お待たせして、申し訳ございませんでした。


尚、下記の部話も改変しております。


 第十四話 守護者との戦い(其の一)

 第十八話 兄弟達


 

「参る」

 

 短くそう声を発して、駆け出すヴィシュミネ。

 彼は獅子の尾傭兵団の団長であり、今回の事件の首謀者とも言える存在。

 そんなボス的な存在に恥じず、卓越した剣術を披露してくるヴィシュミネ。

 

ガンッ!

 

 そんな彼と真っ先に剣を結ぶのはロッテル・アクライト。

 かつてはヴィシュミネと共闘したジュリオ陣営の武官トップ。

 知謀にも長け、剣の実力も高く、部下からの信頼も厚いロッテルとヴィシュミネという存在。

 このふたりはある意味で似た者同士であった。

 唯一違うとすれば、その生い立ちと、『戦い』という行為をどれ程に好むかである。

 ロッテルとヴィシュミネは何合か打ち合い、そして、互いに離れる。

 

「重いな」

 

 ロッテルはヴィシュミネの剣をそう評価し、自分の剣が既に刃こぼれ始めているのを視認した。

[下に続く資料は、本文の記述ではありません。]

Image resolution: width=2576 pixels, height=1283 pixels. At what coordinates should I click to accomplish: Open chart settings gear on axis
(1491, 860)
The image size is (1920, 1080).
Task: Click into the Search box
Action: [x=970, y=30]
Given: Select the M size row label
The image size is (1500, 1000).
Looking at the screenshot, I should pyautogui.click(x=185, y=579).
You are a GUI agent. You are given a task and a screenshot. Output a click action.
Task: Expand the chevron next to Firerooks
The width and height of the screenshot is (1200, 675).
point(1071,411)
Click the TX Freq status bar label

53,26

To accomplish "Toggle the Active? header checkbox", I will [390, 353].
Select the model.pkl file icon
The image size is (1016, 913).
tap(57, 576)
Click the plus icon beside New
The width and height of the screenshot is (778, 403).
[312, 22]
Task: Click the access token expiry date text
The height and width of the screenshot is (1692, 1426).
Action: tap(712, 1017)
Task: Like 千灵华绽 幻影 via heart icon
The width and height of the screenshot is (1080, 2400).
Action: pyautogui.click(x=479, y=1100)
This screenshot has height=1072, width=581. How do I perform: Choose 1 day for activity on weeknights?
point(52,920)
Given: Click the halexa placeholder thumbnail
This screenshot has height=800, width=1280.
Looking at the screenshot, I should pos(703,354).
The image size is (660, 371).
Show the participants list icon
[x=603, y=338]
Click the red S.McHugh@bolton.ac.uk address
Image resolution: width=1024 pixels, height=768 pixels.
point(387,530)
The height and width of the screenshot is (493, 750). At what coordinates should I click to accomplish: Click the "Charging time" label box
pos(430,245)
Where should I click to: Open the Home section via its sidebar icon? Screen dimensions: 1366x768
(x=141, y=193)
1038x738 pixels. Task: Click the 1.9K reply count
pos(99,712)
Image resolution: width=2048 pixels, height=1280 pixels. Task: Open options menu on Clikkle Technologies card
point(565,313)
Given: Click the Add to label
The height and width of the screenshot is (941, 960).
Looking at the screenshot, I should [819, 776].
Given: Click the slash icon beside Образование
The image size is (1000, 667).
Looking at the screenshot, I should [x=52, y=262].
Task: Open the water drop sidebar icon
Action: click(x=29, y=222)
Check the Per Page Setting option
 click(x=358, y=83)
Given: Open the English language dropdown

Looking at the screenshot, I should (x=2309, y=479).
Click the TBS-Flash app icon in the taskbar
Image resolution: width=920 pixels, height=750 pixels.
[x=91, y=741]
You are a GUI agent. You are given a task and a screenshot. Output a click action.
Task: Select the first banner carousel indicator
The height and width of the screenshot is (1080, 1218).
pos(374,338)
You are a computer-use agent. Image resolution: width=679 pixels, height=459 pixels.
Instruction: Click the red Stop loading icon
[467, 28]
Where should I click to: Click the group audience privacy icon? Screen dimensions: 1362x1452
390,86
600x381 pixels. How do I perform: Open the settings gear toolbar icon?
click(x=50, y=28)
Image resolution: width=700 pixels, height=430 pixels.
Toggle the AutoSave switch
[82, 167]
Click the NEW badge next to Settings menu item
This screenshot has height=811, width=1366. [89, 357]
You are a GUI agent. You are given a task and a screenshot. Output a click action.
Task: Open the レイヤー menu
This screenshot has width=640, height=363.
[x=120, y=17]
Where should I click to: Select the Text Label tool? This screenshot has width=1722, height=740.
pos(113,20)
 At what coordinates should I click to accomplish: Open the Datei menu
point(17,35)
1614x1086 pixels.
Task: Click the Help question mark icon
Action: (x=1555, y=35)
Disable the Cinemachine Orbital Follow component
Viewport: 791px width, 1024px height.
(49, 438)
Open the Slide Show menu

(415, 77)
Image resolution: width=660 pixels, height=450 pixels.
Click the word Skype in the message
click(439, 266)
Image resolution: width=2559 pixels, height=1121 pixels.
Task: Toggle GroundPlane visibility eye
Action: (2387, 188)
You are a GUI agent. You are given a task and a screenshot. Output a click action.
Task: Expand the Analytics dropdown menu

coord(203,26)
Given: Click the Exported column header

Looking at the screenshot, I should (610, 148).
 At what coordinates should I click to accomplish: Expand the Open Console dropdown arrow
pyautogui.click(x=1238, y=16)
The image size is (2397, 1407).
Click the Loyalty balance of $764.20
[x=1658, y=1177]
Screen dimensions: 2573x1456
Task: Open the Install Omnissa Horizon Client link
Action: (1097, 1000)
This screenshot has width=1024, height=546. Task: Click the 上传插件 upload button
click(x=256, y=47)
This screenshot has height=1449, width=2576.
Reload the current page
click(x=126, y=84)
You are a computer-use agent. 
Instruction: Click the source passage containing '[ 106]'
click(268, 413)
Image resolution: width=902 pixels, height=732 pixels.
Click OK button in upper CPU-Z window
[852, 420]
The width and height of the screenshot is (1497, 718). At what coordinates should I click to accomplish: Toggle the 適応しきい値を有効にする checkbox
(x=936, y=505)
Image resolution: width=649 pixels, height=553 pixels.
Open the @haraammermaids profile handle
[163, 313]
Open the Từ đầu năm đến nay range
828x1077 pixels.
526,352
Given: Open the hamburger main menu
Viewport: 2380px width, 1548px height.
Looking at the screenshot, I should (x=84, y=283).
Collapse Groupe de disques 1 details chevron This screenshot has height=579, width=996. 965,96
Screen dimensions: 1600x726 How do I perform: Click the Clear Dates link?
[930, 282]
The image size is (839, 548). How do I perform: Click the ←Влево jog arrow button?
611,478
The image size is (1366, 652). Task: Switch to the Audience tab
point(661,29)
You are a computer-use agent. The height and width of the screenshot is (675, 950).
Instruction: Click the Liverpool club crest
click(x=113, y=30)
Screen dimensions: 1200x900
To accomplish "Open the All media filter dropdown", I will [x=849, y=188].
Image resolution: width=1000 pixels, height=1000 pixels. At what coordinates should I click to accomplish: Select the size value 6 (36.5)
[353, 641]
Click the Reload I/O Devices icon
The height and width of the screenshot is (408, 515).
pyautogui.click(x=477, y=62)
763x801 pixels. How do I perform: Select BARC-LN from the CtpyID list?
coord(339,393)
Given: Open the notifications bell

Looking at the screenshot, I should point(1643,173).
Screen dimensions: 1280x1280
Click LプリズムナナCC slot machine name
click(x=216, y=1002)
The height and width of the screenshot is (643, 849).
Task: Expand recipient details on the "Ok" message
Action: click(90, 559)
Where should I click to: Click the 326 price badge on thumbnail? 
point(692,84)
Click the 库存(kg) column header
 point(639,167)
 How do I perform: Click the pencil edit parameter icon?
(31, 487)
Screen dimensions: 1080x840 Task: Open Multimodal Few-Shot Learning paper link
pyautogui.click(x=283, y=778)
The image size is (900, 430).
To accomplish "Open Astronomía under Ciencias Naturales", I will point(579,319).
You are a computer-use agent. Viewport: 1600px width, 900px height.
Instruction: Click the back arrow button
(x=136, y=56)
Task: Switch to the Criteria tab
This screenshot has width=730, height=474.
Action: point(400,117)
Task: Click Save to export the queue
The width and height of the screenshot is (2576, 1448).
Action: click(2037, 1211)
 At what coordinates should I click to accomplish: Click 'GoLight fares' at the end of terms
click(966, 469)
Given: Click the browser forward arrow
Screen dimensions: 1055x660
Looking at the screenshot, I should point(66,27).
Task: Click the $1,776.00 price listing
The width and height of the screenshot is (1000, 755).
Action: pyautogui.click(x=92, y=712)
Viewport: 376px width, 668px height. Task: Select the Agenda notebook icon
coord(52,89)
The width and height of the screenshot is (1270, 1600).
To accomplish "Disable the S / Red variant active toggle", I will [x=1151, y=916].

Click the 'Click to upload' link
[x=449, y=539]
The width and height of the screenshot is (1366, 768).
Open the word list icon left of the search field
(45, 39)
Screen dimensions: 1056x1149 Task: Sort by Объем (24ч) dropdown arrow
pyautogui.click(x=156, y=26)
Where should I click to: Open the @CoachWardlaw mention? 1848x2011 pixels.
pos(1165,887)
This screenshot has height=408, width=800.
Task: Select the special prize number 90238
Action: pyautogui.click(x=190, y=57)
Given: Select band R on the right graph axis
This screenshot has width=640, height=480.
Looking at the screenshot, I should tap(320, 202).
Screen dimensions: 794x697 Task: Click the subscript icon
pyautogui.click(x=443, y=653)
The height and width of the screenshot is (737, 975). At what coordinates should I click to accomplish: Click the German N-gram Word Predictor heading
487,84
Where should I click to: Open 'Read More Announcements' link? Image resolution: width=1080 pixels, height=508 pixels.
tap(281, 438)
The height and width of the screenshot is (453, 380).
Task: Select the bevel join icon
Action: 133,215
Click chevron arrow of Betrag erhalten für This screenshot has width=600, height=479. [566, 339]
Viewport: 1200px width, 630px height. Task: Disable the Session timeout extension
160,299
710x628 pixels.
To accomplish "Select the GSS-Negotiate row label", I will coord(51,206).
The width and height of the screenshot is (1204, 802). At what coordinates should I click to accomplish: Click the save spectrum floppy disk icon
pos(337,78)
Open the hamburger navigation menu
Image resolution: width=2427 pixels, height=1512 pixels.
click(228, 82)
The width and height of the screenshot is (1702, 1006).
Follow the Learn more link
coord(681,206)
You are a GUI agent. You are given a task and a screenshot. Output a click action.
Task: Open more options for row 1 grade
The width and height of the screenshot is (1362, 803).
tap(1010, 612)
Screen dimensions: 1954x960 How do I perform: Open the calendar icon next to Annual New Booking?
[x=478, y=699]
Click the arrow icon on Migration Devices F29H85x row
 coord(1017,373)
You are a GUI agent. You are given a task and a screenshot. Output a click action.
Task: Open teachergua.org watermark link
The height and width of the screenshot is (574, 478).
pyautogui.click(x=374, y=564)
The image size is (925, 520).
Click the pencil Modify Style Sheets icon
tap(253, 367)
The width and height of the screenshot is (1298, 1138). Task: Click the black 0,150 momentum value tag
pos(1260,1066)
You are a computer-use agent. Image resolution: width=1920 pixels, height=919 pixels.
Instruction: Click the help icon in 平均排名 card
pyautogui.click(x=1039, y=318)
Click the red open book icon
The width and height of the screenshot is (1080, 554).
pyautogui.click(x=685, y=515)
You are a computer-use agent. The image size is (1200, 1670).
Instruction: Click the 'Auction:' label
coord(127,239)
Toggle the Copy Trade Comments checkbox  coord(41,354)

 ロッテルの扱う片手持ちの長剣は魔剣ではないものの、それなりの逸品であり、数合の打ち合い程度で駄目になるものではない。

 つまり、それほどまでにヴィシュミネの使う魔剣の切れ味は鋭いのだ。

 以前、デルテ渓谷の戦いで彼が魔剣―――確か、銘をベルリーヌと言っていた―――を使っていたのをロッテルは思い出す。

 

(あの魔剣はただ切れ味鋭いだけではない。あの戦いの場で『何か』を吸収していた)

 

 突然に刀身が巨大化して、岸壁の地盤を砕く光景を思い出し、ロッテルは警戒をひと段階高くする。

 

「やぁーっ!」

 

 今度はロッテルの脇からアクトが駆け出し、不敵な笑みを浮かべるヴィシュミネに斬りかかった。

 

 キーン、キーン、キーン

 

 硬質の金属同士がぶつかる独特の甲高い音が部屋に響き、ヴィシュミネとアクトは何合も打ち合う。

 今のアクトが使うは、腰に差した二つの剣の内、黒い刀身の剣・・・つまり、魔剣エクリプス。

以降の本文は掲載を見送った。